This database contains information on the manual curation of 1052 FlyBase identifiers, which are putative site-specific transcription factors, based on FlyBase/Gene Ontology annotation or the DBD Transcription Factor Database.
Authors: Boris Adryan and Sarah A. Teichmann
Although the published sequence of the fly genome has been available for many years now, it is still difficult to name the number of exact number site-specific transcription factors (TFs). The major obstacles in counting those factors lie within the experimental and computational identification of TFs, as well as in the lack of a unifying resource for the community. We sought to address this challenge by combining powerful computational methods with a vigorous manual curation and literature study. The results of this attempt can be seen on www.FlyTF.org.
We first seeded a list of proteins that were putative transcription factors, identified by one or both of the two following approaches:
GO. Transcription factors were identified using the Gene Ontology annotation (September 2005) from FlyBase. We counted those FlyBase identifiers(FBgn) as candidate TFs which had GO annotations as described in the Supplementary Material.
DBD. A long standing interest of our group is the structural identification of transcription factors (for background, see DBD, the DNA Binding Domain Transcription Factor Database, Kummerfeld & Teichmann, 2006). The TFs identified by this resource are detected using hidden Markov models of a manually curated list of structurally determined DNA binding domains. Using this strategy, based on an evaluation using a large set of annotated protein sequences, we find that it is extremely accurate (97% correct) and has good coverage (65% identification rate). We used DBD v1.2 for this analysis, which yielded 591 candidates.
There was generally a good overlap between the two approaches. In total, 1052 proteins were primary candidate TFs.
Reading & Verdict.
We focused on two separate aspects of the molecular function of transcription factors: DNA binding and transcription regulatory properties. We assessed the evidence for these two properties of each candidate transcription factor by using FlyBase annotation (mostly the sections on Gene Ontology and References), which also included the review of evidence stated for the GO annotation. Assignments to GO were not treated as evidence as such, but rather as pointers to the literature. Those assignments by evidence of sequence similarity or electronic annotation would only be accepted if the carefully benchmarked predictions (DBD) or experimental evidence from the literature were in favour for this annotation. Additional information was retrieved from PubMed or the iHOP search tool. Curated data from Casey Bergman's Drosophila DNase I Footprint Database (v2.0) at www.flyreg.org and the data-mining project FlyMine was included in our annotation.
We documented the DNA binding property particularly carefully and consistently. The evidence for transcriptional regulatory activity on the other hand was not curated exhaustively for the more obvious cases. For TFs predicted by DBD only for which there was no further experimental data, the transcriptional regulatory activity was inferred by the structural assignment to a commonly known transcription factor DNA binding domain, and they are annotated as ‘maybe’ for the DNA binding property and 'yes' for the putative short-range TF property. The C2H2 zinc finger domain family is an exception to this, since there is currently no known method for reliable functional assignment to either DNA or RNA binding or protein interaction, so they are annotated as ‘maybe’ for the DNA binding property, but no verdict is reached for their potential role in transcription.
Database search tips
The entire set of the 1052 originally seeded candidate TFs is available on www.FlyTF.org.

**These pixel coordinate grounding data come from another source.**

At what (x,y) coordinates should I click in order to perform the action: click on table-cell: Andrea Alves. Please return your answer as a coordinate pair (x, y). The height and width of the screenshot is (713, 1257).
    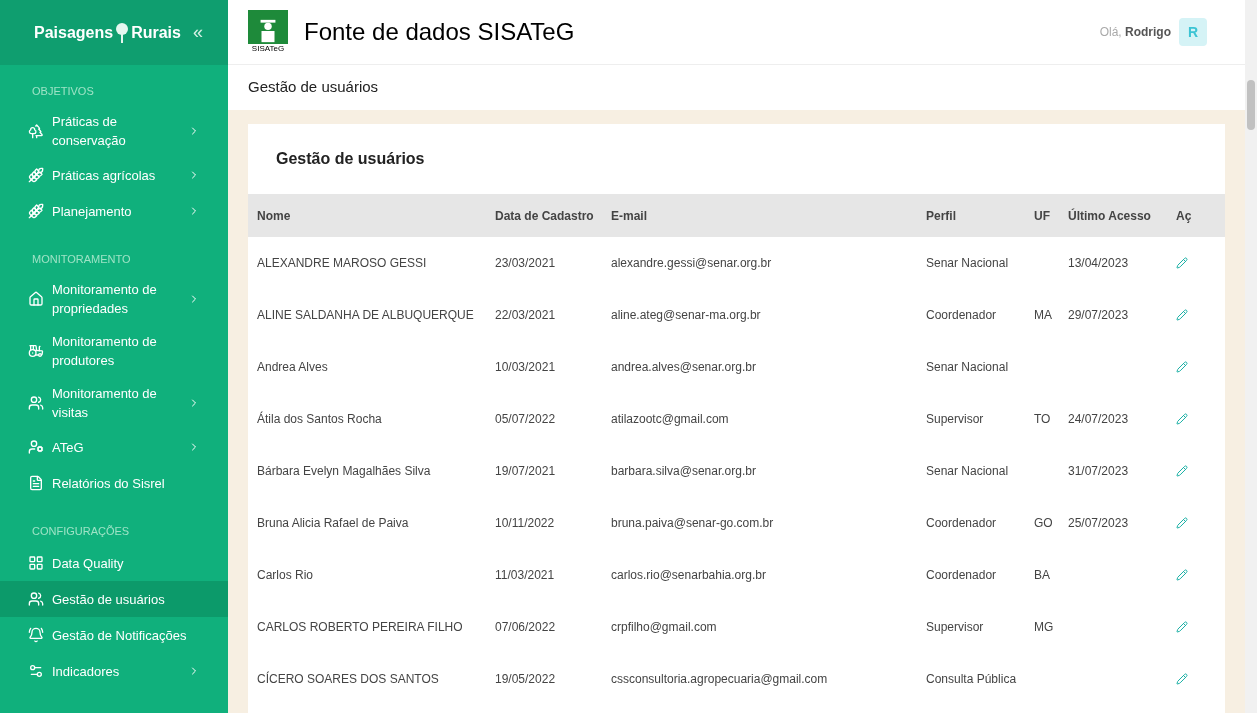
    Looking at the image, I should click on (292, 367).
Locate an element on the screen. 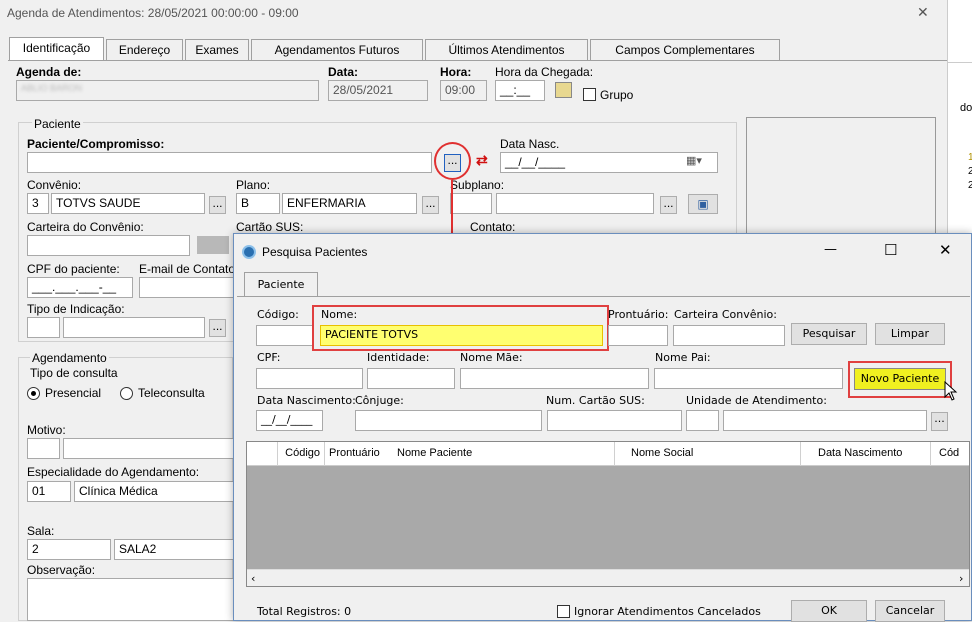 This screenshot has height=622, width=972. agenda-field: ABLIO BARON is located at coordinates (168, 90).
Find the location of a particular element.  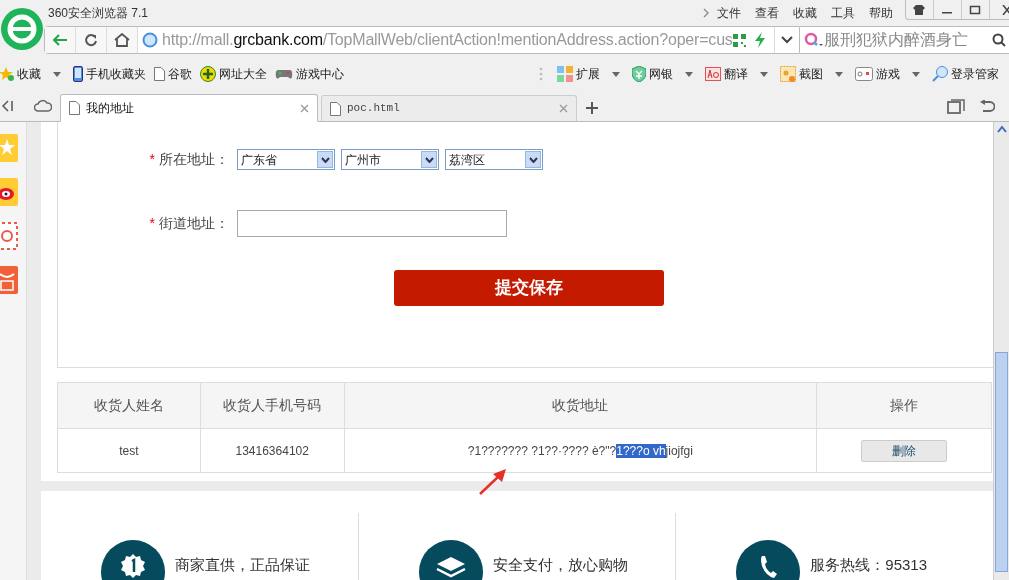

extension-button: 截图 is located at coordinates (802, 74).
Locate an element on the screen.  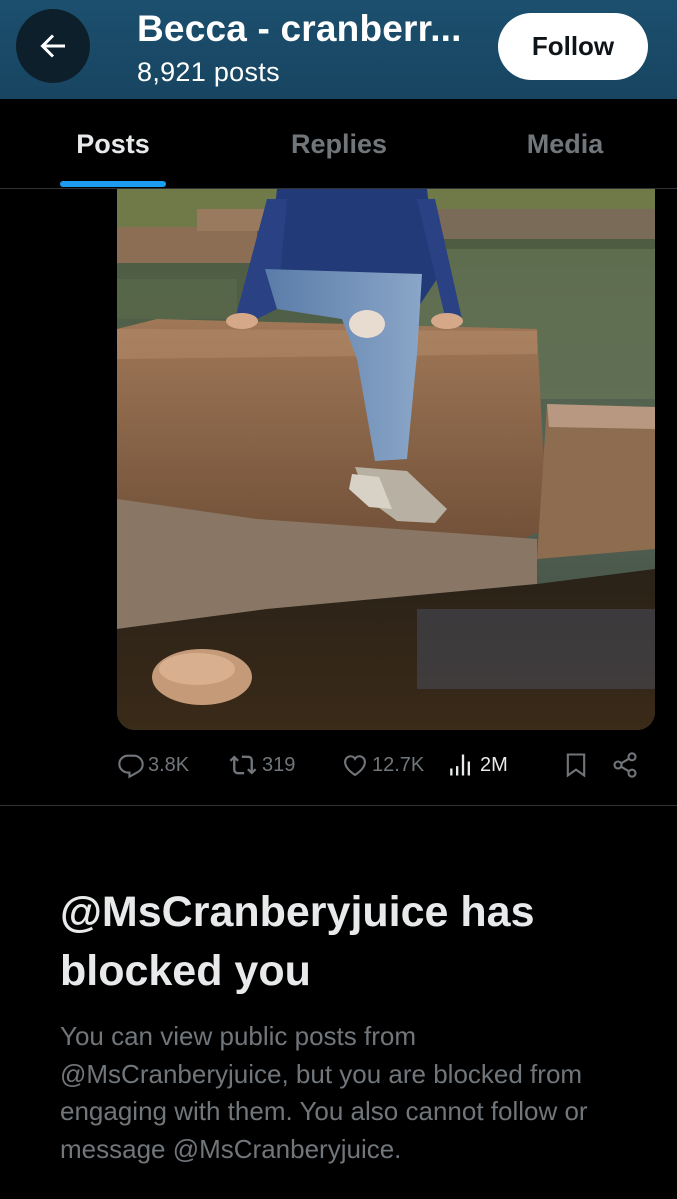
profile-tabs: Posts Replies Media is located at coordinates (338, 144).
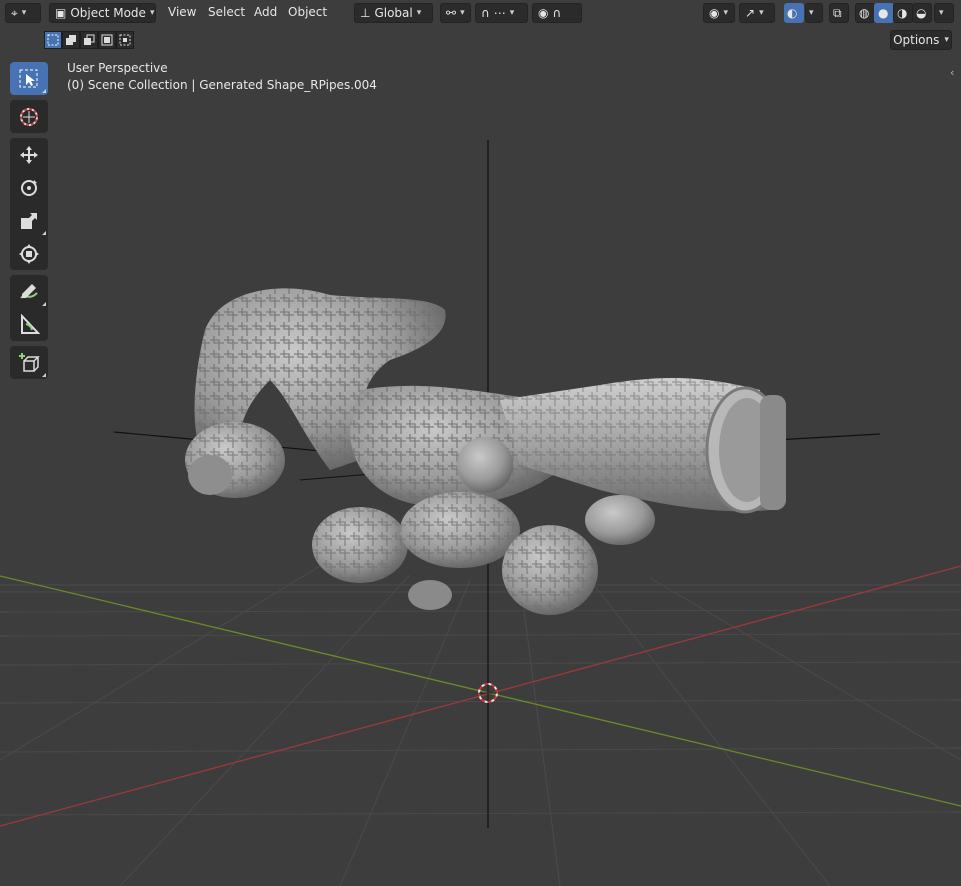 This screenshot has width=961, height=886. I want to click on select-subtract-icon, so click(89, 40).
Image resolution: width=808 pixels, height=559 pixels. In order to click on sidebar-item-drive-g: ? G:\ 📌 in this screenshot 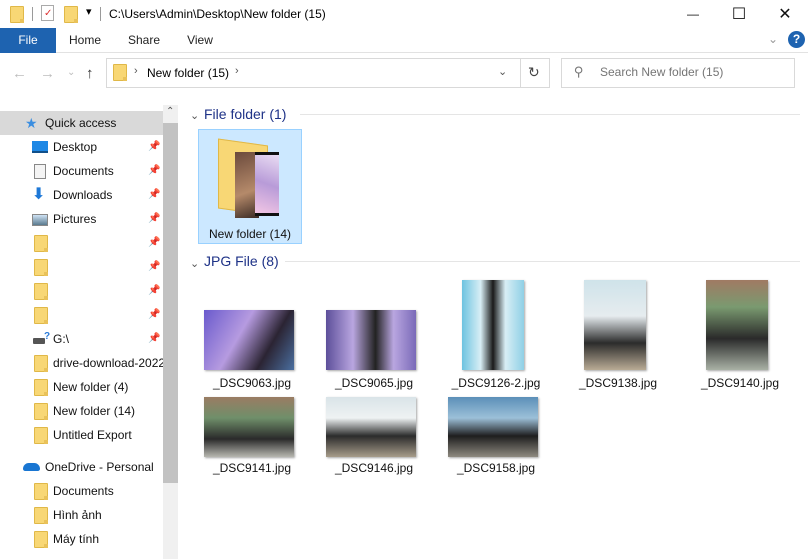, I will do `click(82, 339)`.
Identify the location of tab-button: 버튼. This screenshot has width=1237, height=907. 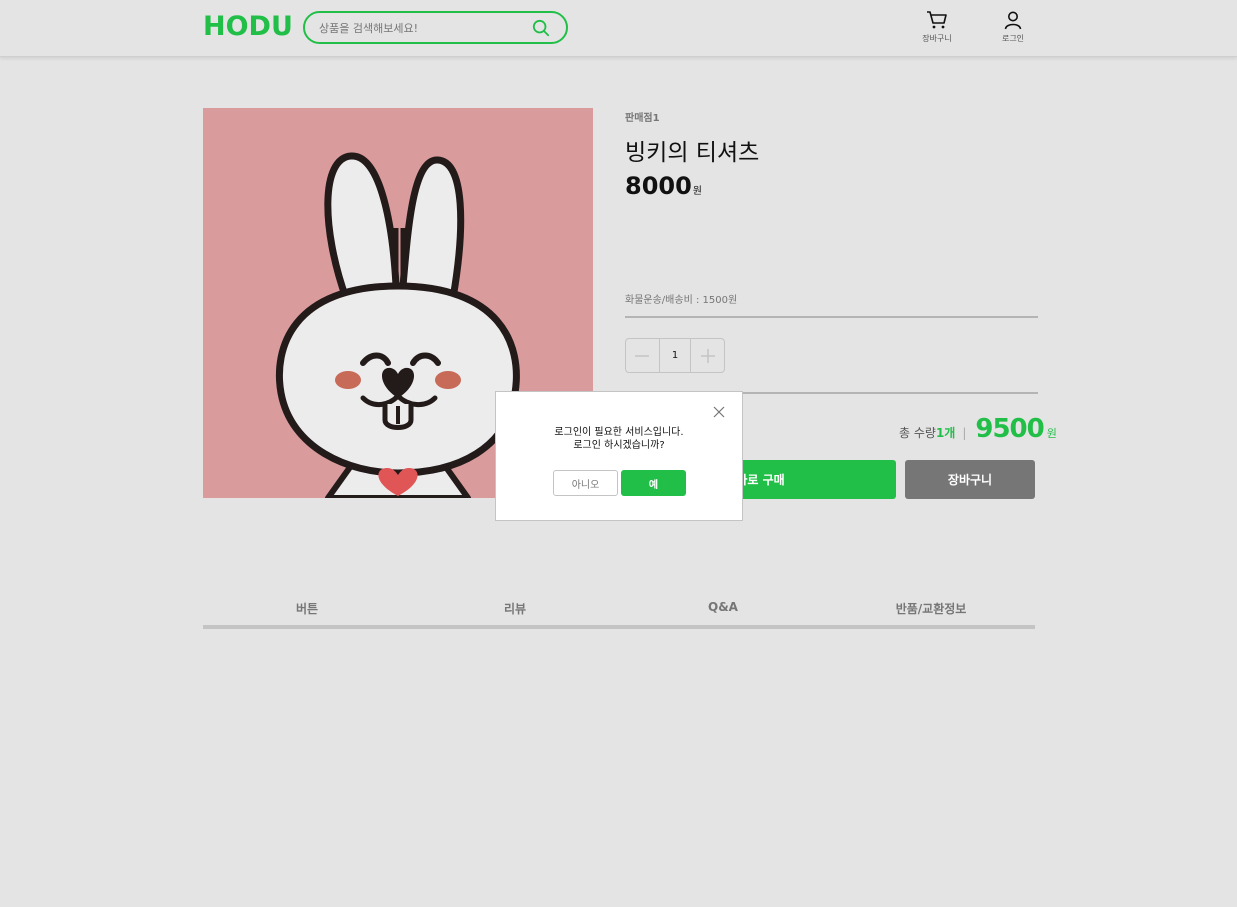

The individual researcher can browse catalogues (all candidates, putative TFs, definitive TFs, not a TF) and filter for those criteria which appear most important for them.
Quick guide to the Advanced Search tool
You can query our database for a variety of parameters, depending on what you expect from the candidate TFs. A couple of exemplary queries should make the use clear:
(1) all candidates >>,
(2) putative and known site-specific TFs >>,
(3) well supported site-specific TFs >>,
(4) not a TF in our sense >>,
After you have entered your criteria, hit 'Please find appropriate TFs' and wait for the 'list view', which will appear updated in a separate window.
After querying the database, the list will contain summary information on your candidate TFs. The number of genes (FlyBase identifiers, FBgn) will be displayed on top of the list. Further information includes: FBid, Symbol/Name, Synonym, Architecture (as identified by DBD), Curator's verdict, GO terms (only those for DNA binding or transcription related ones), TF DB (presence in TF databases). The click on the FBid of the candidate TF will open a detailed compilation of data on this protein.
This is a compilation of data on the candidate TF. Most of the information from the list view is repeated. For your convenience, we do provide you with the sequences of proteins encoded by the gene. A click on the FlyBase ID opens their Web site in a separate window. The 'meaningful phrase' is the evidence that we documented for the call on the DNA binding capabilities. A click on the 'P' opens the appropriate abstract on PubMed.
The GO annotation as it appears in FlyBase is shown as full GO term.
The colour code represents the degree of evidence:
The single letters are links to the respective references in 'G' (GO), 'F' (FlyBase), or 'P' (PubMed).